What you write should match, word for word, the lines from the one containing "The width and" through the end of the data, with no pictures.

======== EXERCISE DATA

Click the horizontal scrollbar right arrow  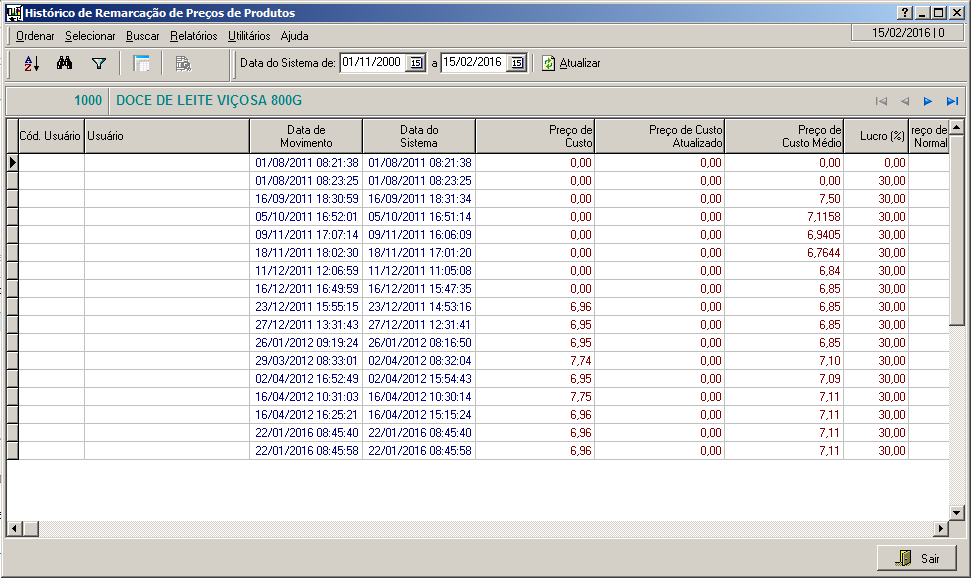(941, 528)
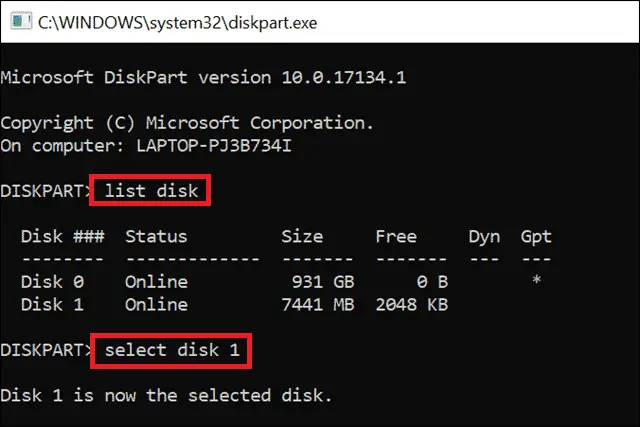Click the 'Dyn' column header
This screenshot has height=427, width=640.
click(484, 237)
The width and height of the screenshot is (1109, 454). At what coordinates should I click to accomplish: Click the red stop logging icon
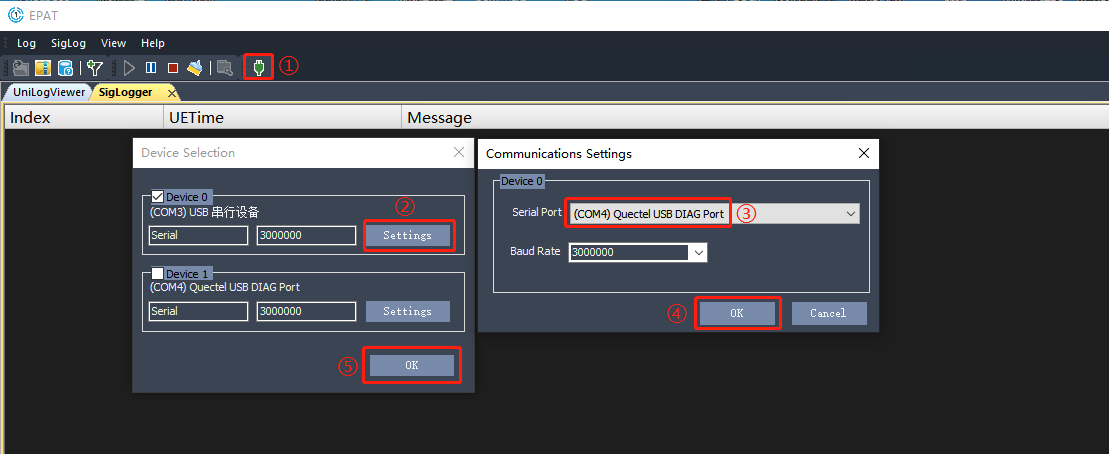[172, 68]
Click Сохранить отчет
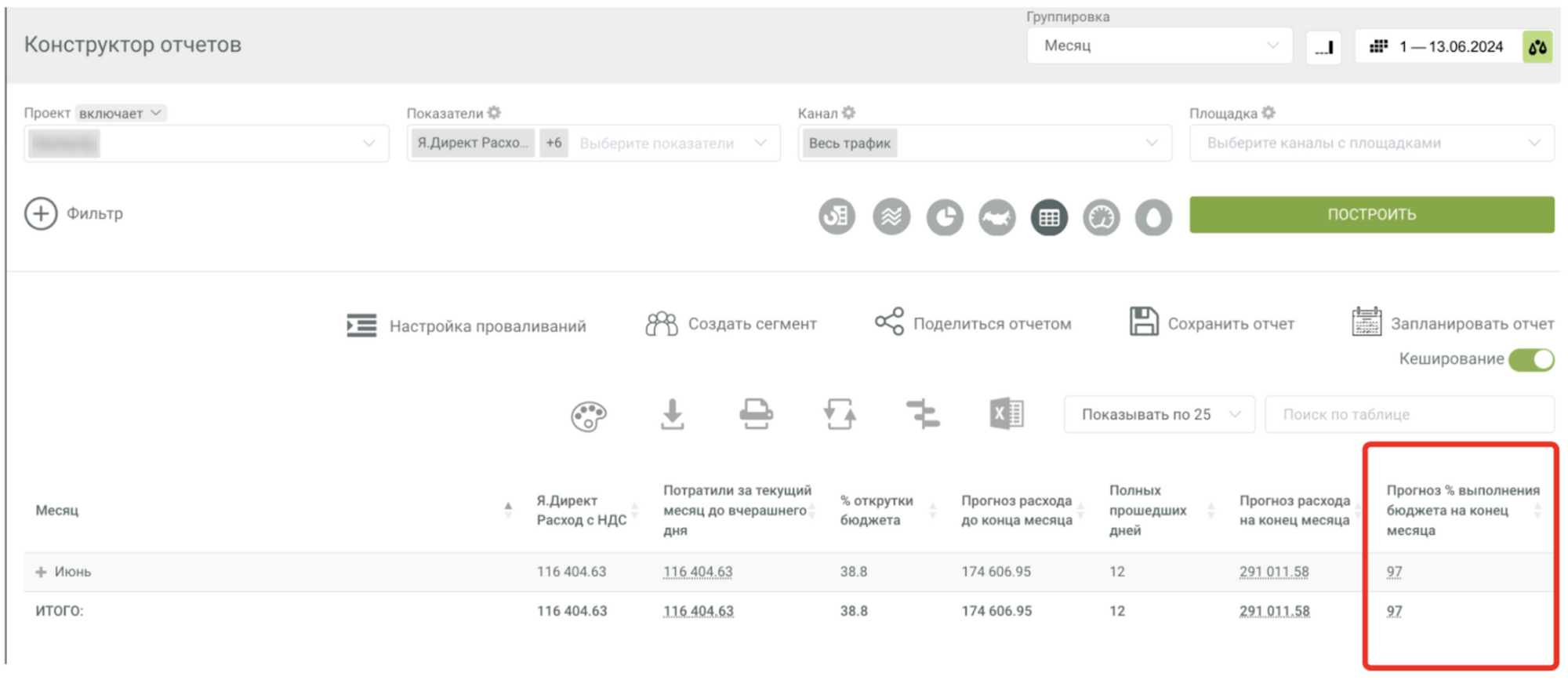1568x680 pixels. pos(1212,324)
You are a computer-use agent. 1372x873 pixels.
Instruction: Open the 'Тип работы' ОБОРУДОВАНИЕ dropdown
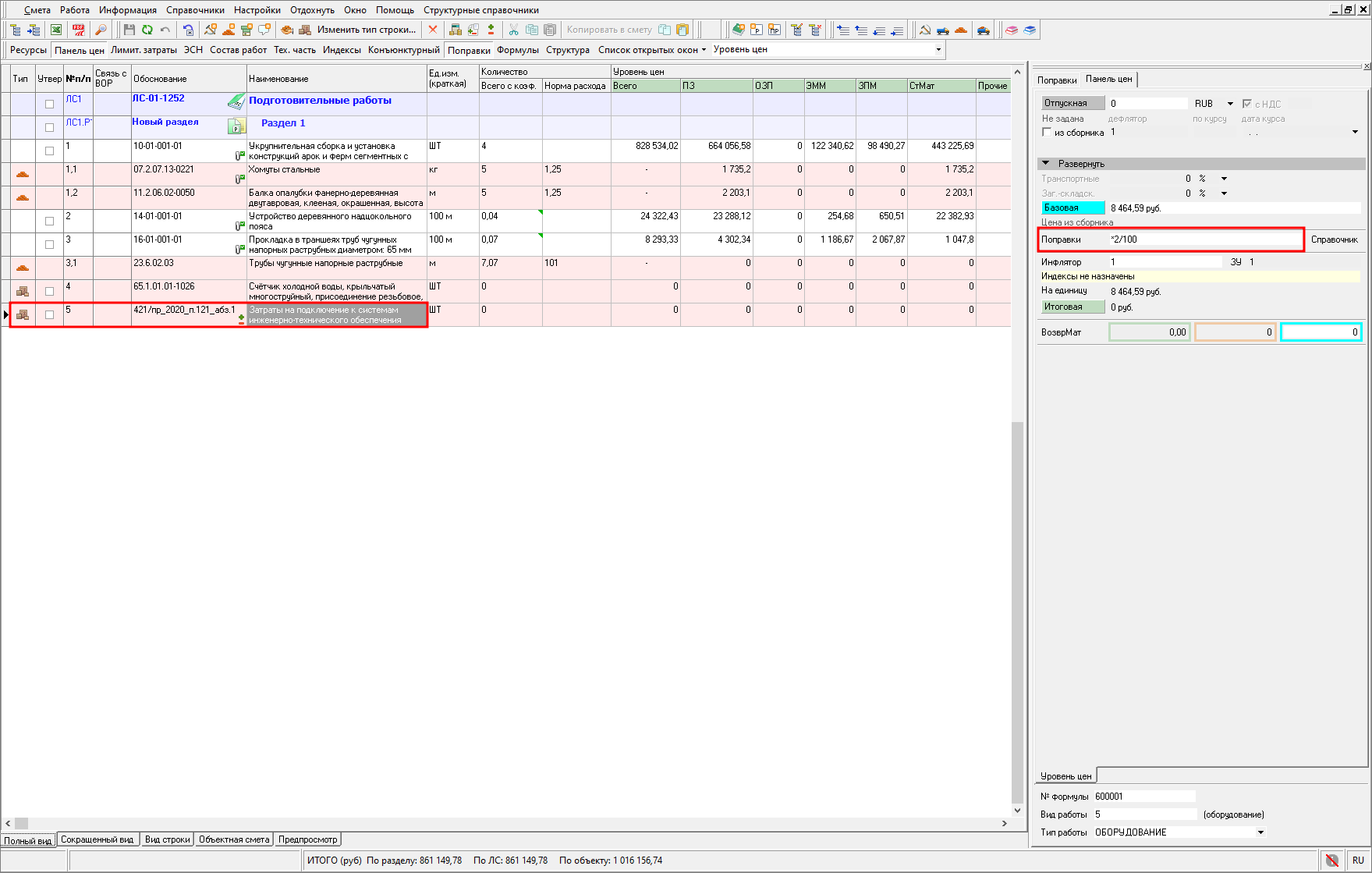tap(1260, 832)

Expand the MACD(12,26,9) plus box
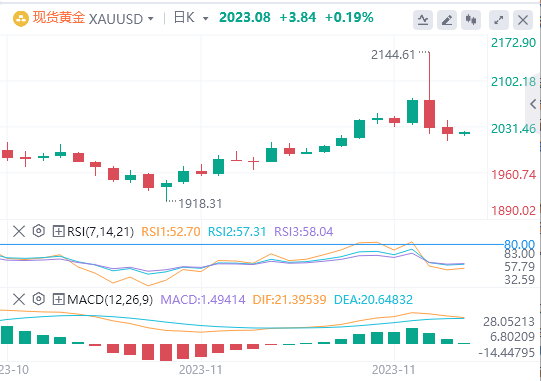click(x=59, y=299)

================

#### YOUR SOLUTION
The width and height of the screenshot is (1109, 454). At what coordinates should I click to accomplish: Click the red stop logging icon
[172, 68]
Click Сохранить отчет
1568x680 pixels. pos(1212,324)
You are a computer-use agent. 1372x873 pixels.
Instruction: Open the 'Тип работы' ОБОРУДОВАНИЕ dropdown
tap(1260, 832)

Expand the MACD(12,26,9) plus box
click(x=59, y=299)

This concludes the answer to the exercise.